Thursday, 17 March 2016

ohh so fuuny

Modern life insurance policies were established in the early 18th century. The first company to offer life insurance was the Amicable Society for a Perpetual Assurance Office, founded in London in 1706 by William Talbot and Sir Thomas Allen.[3][4] The first plan of life insurance was that each member paid a fixed annual payment per share on from to shares with consideration to age of the members being twelve to fifty-five. At the finish of the year a portion of the "amicable contribution" was divided among the wives and children of deceased members and it was in proportion to the amount of shares the heirs owned. Amicable Society started with 2000 members.[5][6]

Insurance bega
n as a way of reducing the risk to traders, as early as 2000 BC in China and 1750 BC in Babylon.[2] An early type of life insurance dates to Ancient Rome;His disciple, Edward Rowe Conventions, was finally able to establish the Society for Equitable Assurances on Lives and Survivorship in 1762. It was the world's first mutual insurer and it pioneered age based premiums based on mortality rate laying "the framework for scientific insurance practice and development"[7] and "the basis of modern life assurance on which all life assurance schemes were subsequently based".[8]

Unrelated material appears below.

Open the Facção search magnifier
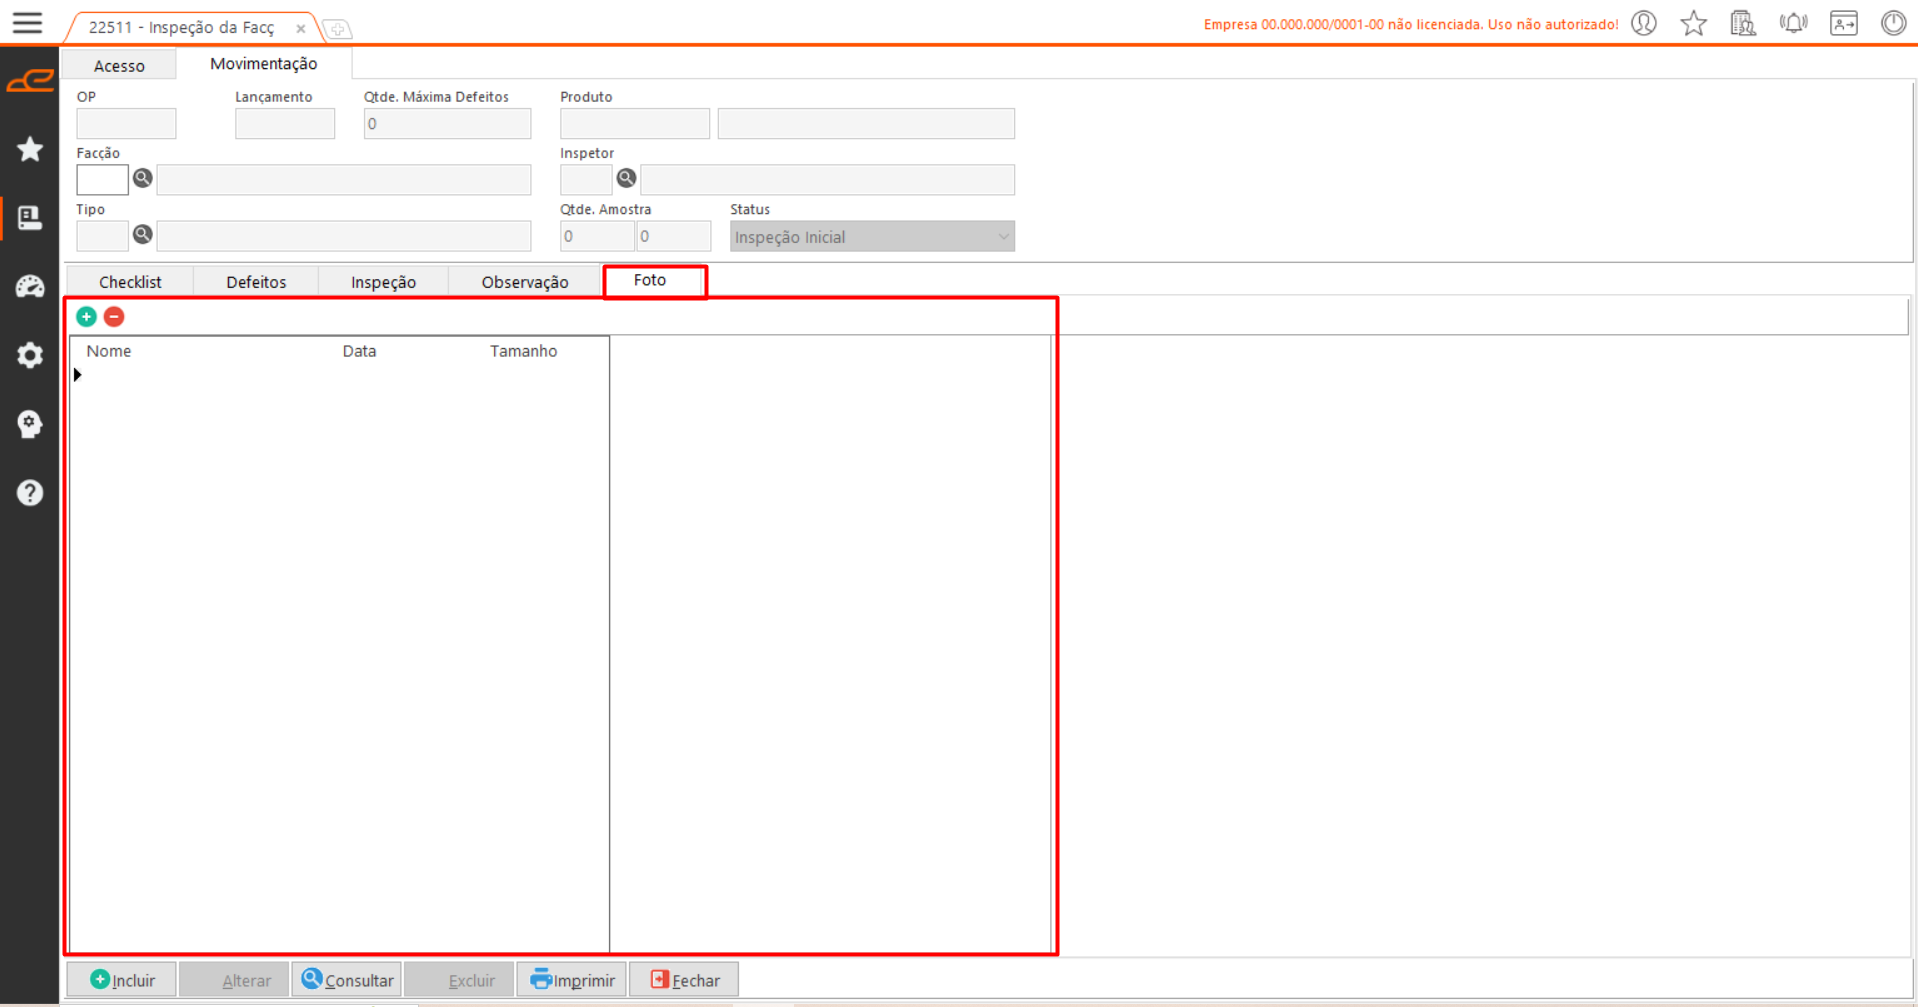 [x=143, y=178]
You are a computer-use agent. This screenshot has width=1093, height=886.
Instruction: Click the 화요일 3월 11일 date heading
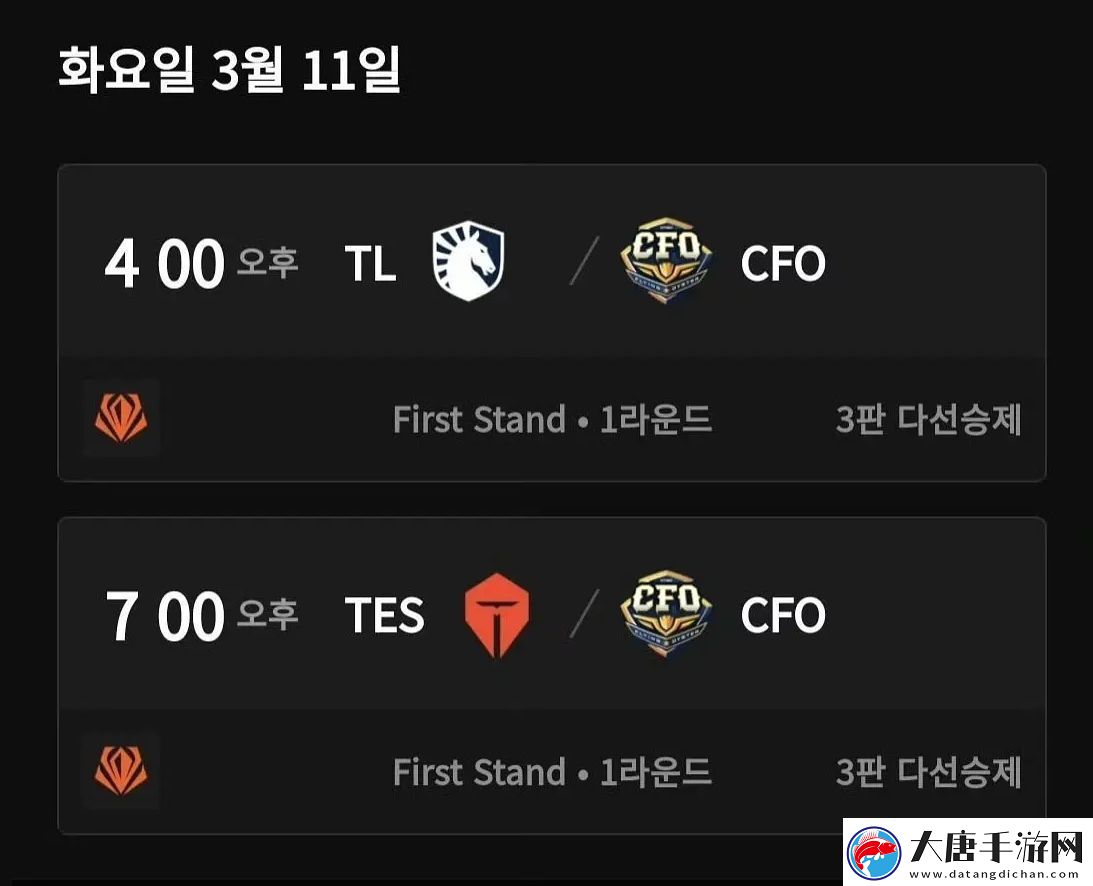click(229, 70)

The first life table was written by Edmund Halley in 1693, but it was only in the 1750s that the necessary mathematical and statistical tools were in place for the development of modern life insurance. James Dodson, a mathematician and actuary, tried to establish a new company that issued premiums aimed at correctly offsetting the risks of long term life assurance policies, after being refused admission to the Amicable Life Assurance Society because of his advanced age. They was unsuccessful in his attempts at procuring a charter from the government before his death in 1757.